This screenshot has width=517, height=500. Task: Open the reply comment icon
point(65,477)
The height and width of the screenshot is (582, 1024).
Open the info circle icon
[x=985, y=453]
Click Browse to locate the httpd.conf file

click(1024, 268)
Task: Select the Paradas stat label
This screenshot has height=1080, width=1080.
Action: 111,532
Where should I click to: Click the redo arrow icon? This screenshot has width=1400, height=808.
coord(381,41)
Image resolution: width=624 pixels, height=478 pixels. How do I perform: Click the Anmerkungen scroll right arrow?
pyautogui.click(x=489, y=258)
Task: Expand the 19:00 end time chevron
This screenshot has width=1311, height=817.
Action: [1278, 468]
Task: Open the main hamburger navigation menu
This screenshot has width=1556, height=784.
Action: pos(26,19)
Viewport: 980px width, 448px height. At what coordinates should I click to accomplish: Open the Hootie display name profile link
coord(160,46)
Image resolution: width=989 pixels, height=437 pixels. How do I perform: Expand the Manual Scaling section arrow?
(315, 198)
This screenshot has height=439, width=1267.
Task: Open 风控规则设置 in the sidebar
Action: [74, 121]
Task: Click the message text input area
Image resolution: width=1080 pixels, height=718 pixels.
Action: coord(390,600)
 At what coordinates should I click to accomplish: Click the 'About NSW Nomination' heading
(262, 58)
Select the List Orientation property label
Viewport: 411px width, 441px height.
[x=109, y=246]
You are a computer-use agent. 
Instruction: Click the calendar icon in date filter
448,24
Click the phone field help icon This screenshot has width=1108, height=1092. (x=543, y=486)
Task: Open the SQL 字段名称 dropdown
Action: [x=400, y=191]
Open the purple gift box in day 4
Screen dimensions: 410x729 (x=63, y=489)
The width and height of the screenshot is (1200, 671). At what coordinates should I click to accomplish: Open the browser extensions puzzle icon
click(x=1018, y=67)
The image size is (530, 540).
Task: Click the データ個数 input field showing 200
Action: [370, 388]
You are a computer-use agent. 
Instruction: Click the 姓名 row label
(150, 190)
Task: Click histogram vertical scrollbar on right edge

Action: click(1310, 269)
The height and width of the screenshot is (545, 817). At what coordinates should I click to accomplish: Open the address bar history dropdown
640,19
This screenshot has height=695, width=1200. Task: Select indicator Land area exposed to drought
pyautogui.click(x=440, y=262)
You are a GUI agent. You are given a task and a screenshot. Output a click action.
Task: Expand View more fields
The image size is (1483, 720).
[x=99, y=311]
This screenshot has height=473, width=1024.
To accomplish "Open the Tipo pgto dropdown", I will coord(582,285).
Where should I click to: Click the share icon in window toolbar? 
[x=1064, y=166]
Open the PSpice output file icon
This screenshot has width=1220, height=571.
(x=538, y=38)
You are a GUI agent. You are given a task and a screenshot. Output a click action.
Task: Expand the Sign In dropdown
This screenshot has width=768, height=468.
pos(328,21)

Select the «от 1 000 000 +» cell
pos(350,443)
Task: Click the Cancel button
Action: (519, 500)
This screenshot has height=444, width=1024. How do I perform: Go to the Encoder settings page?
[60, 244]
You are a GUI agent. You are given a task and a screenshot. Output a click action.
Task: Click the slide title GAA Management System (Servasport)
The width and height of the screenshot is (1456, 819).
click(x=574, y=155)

DIRECTIONS FOR THIS TASK ->
Copy out every record above exactly as written.

SOLUTION TO THIS EXERCISE ->
This screenshot has width=517, height=500. Task: Open the reply comment icon
point(65,477)
The height and width of the screenshot is (582, 1024).
Open the info circle icon
[x=985, y=453]
Click Browse to locate the httpd.conf file

click(1024, 268)
Task: Select the Paradas stat label
This screenshot has height=1080, width=1080.
Action: 111,532
Where should I click to: Click the redo arrow icon? This screenshot has width=1400, height=808.
coord(381,41)
Image resolution: width=624 pixels, height=478 pixels. How do I perform: Click the Anmerkungen scroll right arrow?
pyautogui.click(x=489, y=258)
Task: Expand the 19:00 end time chevron
This screenshot has width=1311, height=817.
Action: [1278, 468]
Task: Open the main hamburger navigation menu
This screenshot has width=1556, height=784.
Action: pos(26,19)
Viewport: 980px width, 448px height. At what coordinates should I click to accomplish: Open the Hootie display name profile link
coord(160,46)
Image resolution: width=989 pixels, height=437 pixels. How do I perform: Expand the Manual Scaling section arrow?
(315, 198)
This screenshot has height=439, width=1267.
Task: Open 风控规则设置 in the sidebar
Action: [74, 121]
Task: Click the message text input area
Image resolution: width=1080 pixels, height=718 pixels.
Action: coord(390,600)
 At what coordinates should I click to accomplish: Click the 'About NSW Nomination' heading
(262, 58)
Select the List Orientation property label
Viewport: 411px width, 441px height.
[x=109, y=246]
You are a computer-use agent. 
Instruction: Click the calendar icon in date filter
448,24
Click the phone field help icon This screenshot has width=1108, height=1092. (x=543, y=486)
Task: Open the SQL 字段名称 dropdown
Action: [x=400, y=191]
Open the purple gift box in day 4
Screen dimensions: 410x729 (x=63, y=489)
The width and height of the screenshot is (1200, 671). At what coordinates should I click to accomplish: Open the browser extensions puzzle icon
click(x=1018, y=67)
The image size is (530, 540).
Task: Click the データ個数 input field showing 200
Action: [370, 388]
You are a computer-use agent. 
Instruction: Click the 姓名 row label
(150, 190)
Task: Click histogram vertical scrollbar on right edge

Action: click(1310, 269)
The height and width of the screenshot is (545, 817). At what coordinates should I click to accomplish: Open the address bar history dropdown
640,19
This screenshot has height=695, width=1200. Task: Select indicator Land area exposed to drought
pyautogui.click(x=440, y=262)
You are a GUI agent. You are given a task and a screenshot. Output a click action.
Task: Expand View more fields
The image size is (1483, 720).
[x=99, y=311]
This screenshot has height=473, width=1024.
To accomplish "Open the Tipo pgto dropdown", I will coord(582,285).
Where should I click to: Click the share icon in window toolbar? 
[x=1064, y=166]
Open the PSpice output file icon
This screenshot has width=1220, height=571.
(x=538, y=38)
You are a GUI agent. You are given a task and a screenshot. Output a click action.
Task: Expand the Sign In dropdown
This screenshot has width=768, height=468.
pos(328,21)

Select the «от 1 000 000 +» cell
pos(350,443)
Task: Click the Cancel button
Action: (519, 500)
This screenshot has height=444, width=1024. How do I perform: Go to the Encoder settings page?
[60, 244]
You are a GUI agent. You are given a task and a screenshot. Output a click action.
Task: Click the slide title GAA Management System (Servasport)
The width and height of the screenshot is (1456, 819).
click(x=574, y=155)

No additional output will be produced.